━━━ RECORDS PROVIDED

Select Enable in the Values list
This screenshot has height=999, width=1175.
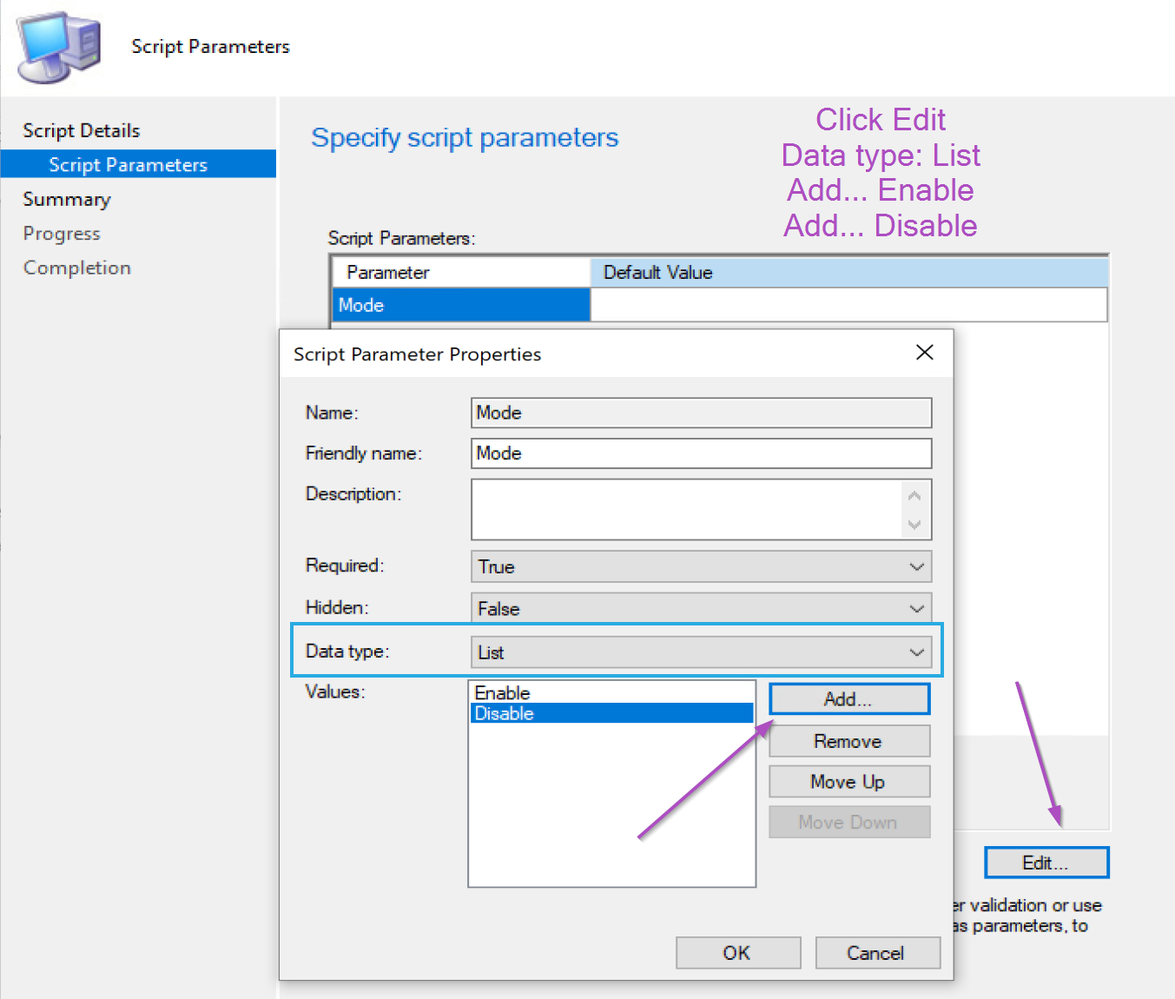[x=503, y=692]
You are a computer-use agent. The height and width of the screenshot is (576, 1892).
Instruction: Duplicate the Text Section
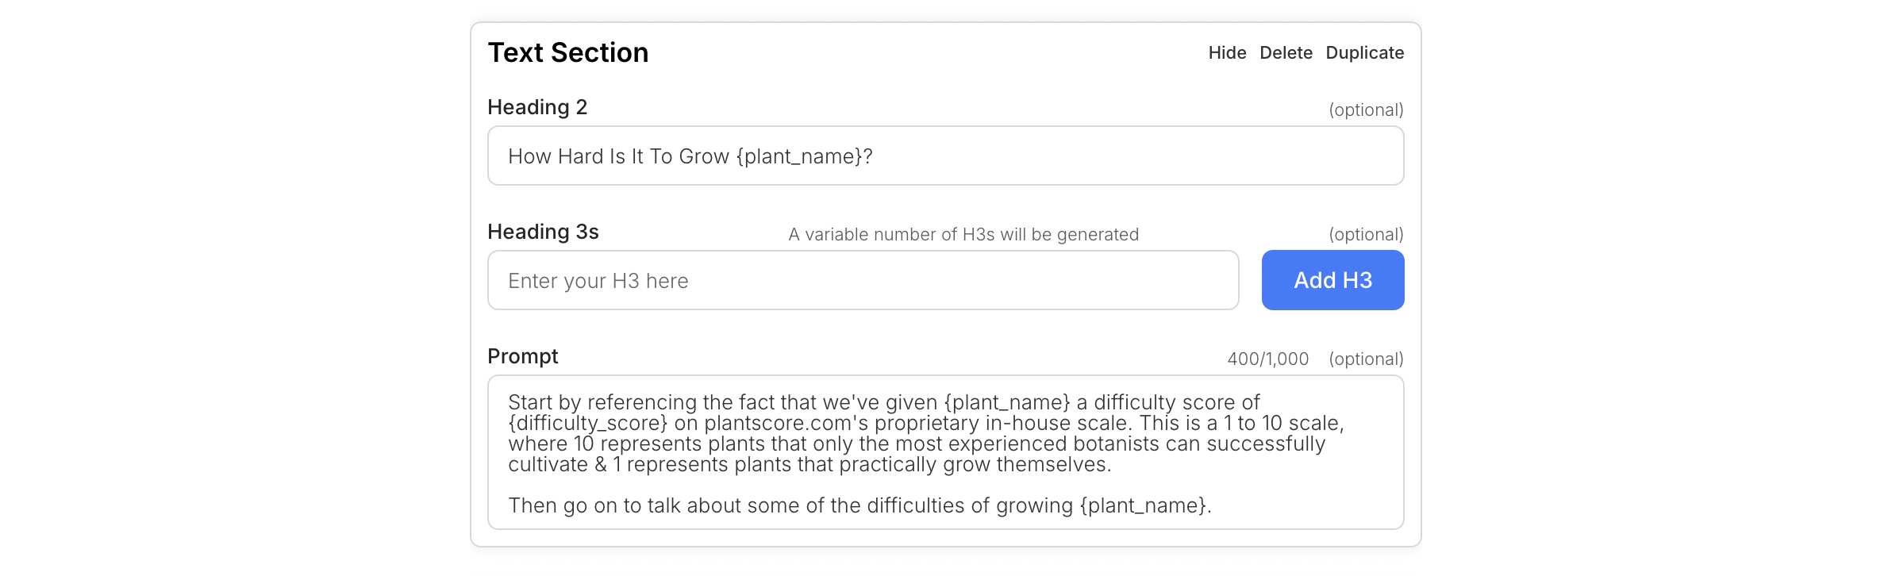tap(1364, 52)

━━━━━━

_PROMPT_
Reproduce the lines of the data that run from the one containing "You are a computer-use" to the final line, both included, exactly as they appear and without the pictures.

_ANSWER BOX_
You are a computer-use agent. The height and width of the screenshot is (576, 1892).
Instruction: Duplicate the Text Section
tap(1364, 52)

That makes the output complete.